Modeling data warehouses is sometimes a contentious issue. When it comes to data warehouse design there are a few schools of thought and many sub-schools! One of the often-heard discussions is the different between dimensional modeling and entity-relationship modeling. It is interesting to hear how dimensional modeling and de-normalization are different from modeling transactional systems.

It should be recognized that the concept of dimensions and facts bring a lot of clarity to understanding data analytics, and the loop-free stars and snowflakes help analytical and reporting tools to generate queries easily. However deviations from the entity-relationship model may not be so much required with the data warehousing infrastructure available at present.
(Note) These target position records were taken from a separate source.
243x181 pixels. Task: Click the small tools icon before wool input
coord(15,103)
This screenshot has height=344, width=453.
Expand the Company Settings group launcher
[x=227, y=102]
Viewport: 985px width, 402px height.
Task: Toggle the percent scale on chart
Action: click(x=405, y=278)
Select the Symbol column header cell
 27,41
Here is one example. Suppose, there is a requirement to analyze sales by customer age-groups. I have seen two approaches for modeling this information in data warehouses. Let us explain the transaction (or fact) in plain English – “A customer, of certain age-group, buys a certain number of items, from a store, at a particular time, for a price.”
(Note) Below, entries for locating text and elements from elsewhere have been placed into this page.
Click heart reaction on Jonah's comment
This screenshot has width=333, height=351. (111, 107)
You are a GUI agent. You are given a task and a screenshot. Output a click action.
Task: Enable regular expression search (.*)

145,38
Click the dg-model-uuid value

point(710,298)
‘In the first approach, the modeler considers the customer, age-group, item, store and time as dimensions with the quantity (number) and amount (price) as measures. The fact table consists of keys to five dimensions and the measures.

In the second approach, the modeler looks for entities and relationships. There are four entities – customer, item, store and time. Age group is an attribute of customer. The model may thus contain four dimensions and a fact table. The age-group information may be “snow-flaked” out of customer dimension.

While both practices are acceptable, I tend to prefer the second approach, where the relationships are maintained in its natural, meaningful form. In the first approach, if we were to remove the customer dimension, the age-group dimension loses its meaning. Some may argue that there is an additional, and sometimes unnecessary, join to analyze sales by age-group; but its fine! Today it might be a better idea to leave the relationships intact for a better data management, to facilitate a smooth evolution of the data warehouse implementation. Let the database software and database administrators take care of optimizing the joins.